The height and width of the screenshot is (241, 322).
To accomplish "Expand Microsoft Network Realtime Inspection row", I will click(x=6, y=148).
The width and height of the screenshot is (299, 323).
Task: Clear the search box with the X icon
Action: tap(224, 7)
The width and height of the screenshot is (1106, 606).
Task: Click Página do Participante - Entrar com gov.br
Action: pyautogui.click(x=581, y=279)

**TASK TO CARRY OUT:** Give back all of the data above without any alteration.

**OUTPUT FOR THIS EXERCISE:**
The height and width of the screenshot is (241, 322).
To accomplish "Expand Microsoft Network Realtime Inspection row", I will click(x=6, y=148).
The width and height of the screenshot is (299, 323).
Task: Clear the search box with the X icon
Action: tap(224, 7)
The width and height of the screenshot is (1106, 606).
Task: Click Página do Participante - Entrar com gov.br
Action: pyautogui.click(x=581, y=279)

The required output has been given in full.